Sunday 6 February 2011

Artesanal and Boutique

The OED definition for ‘Artesanal’ - a craftsman produced product, usually handmade.  Our possible definition, when the adjective is applied to beer, bread and icecream would be ‘more expensive, and of no discernible difference to its non-artesanal cousin’.

Artesanal cerveza will still be a blond beer, a lager.  It will still be a generic, fizzy, gut-distending liquid.  Of no noticeable difference to its South American brewed, germanically named euro-associate.  A Stellapilsner or a Heinekenweiser.

With artesanal icecream I find I can’t taste the difference between the mass produced ‘Arcor. Indus.

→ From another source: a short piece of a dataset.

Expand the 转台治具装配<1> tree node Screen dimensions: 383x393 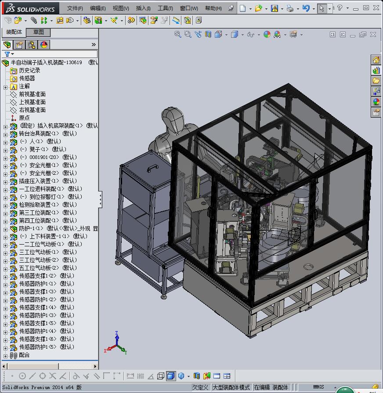pyautogui.click(x=5, y=134)
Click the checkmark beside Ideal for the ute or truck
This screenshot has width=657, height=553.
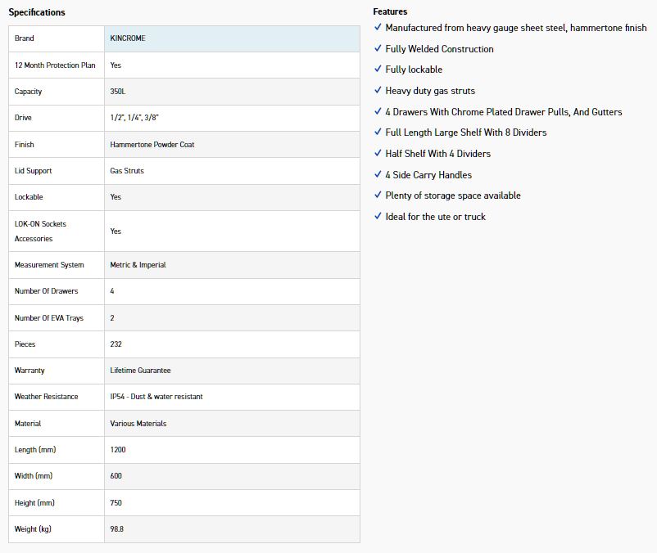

Arg’ product and that of the handcrafed variety.  I even wonder if the appellation of artesanal applies to the fact that they take the mass produced and add a few nuts and give it a localised name?  I do, however, feel that several more weeks field research will be required to finally confirm this supposition.

The artesanal pan can be more problematic, both hit and miss.  A rustica will still be white, but might be more chewy.  But essentially on a blind tasting will be no different from the store purchased baguette.  It is a case of purchase more in hope than expectation.  Caveat Emptor.

As with all generalisations, you feel you have confirmed all the facts when along comes the exception.  It is the white bread rule.  If artesanal is non mass produced, made in small batches and sold locally, then our latest experience of tortas fritas and pan casero fit the artesanal title nicely, even if neither make the claim.

‘Siete Lagos‘, a much touted tourist route north from Angostura, a boutique resort where boutique and expensive are synonymous, is a mix of asphalt and grit.  As a cycling day it was a case of surviving convoys of car-induced grit storms, a pebbledash of loose stones and biting horseflies.  The scenery is a classic tourist ministry of picture postcard productions.  Flowering pastures, green lakes, steep valley sides, much of it viewed in a soft focus of pale, swirling dust clouds.  We were well warned, it is a classic cycle route, just don’t attempt it in super high season.  Interestingly, about 40 other cyclists chose to ignore the advice forbye ourselves.  It takes a lot of concentration, picking an immediate route that won’t leave you floundering in a lateral moraine of loose sand, sliding down the roadside berm.  Down and wipeout.  So, by the time we hit the hard top, fingers are stiff from gripping, body plated in a sweat-encrusted dust, mind tied tight from concentration.  The last few kilometres are an exhilarating downhill, fast, smooth and there, at the bottom of the hill is the perfect campground.  Lodged between two lakes, cropped grass, views of mountains, enough wind to deter the insects.  Perfect.  We are prospecting the possibilities for the actual tent position when a gent with his sons and a basket go by.  He shouts over: ‘Tortas Fritas?’  It’s his last bag and there’s no way we are letting anybody else get them.  Now comes the reason for holding a cache of small change and low denomination notes.  It is always a cash sale and there’s never change.  We don’t have quite enough, but he is keen to clear his basket, so we get the bargain.  ¿What are Tortas Fritas?  They make a deep fried pizza supper look healthy.  Take a piece of bread dough, shape it to a flat briquette, gaff it on a hook, then dip into a vat of boiling beef dripping.  Simple.  On another occasion the vendor suggested that we add a spreading of butter to help improve them, taking the grease-saturation index up to coronary cholesterol extreme.  As ‘gasolina para cyclistas’ at the end of an interesting day, it was nectar, but was it artesanal nectar?

The pan casero experience happened when the campground owner in Alumine offered to make some one evening.  It is a loaf baked in a conical cob bread oven, all the heat coming from the base.  It gives a thick, crusty bottom and arrived at our tent hot, ready to melt butter into.  No artesanal appellation again, but it fits our definition of good bread.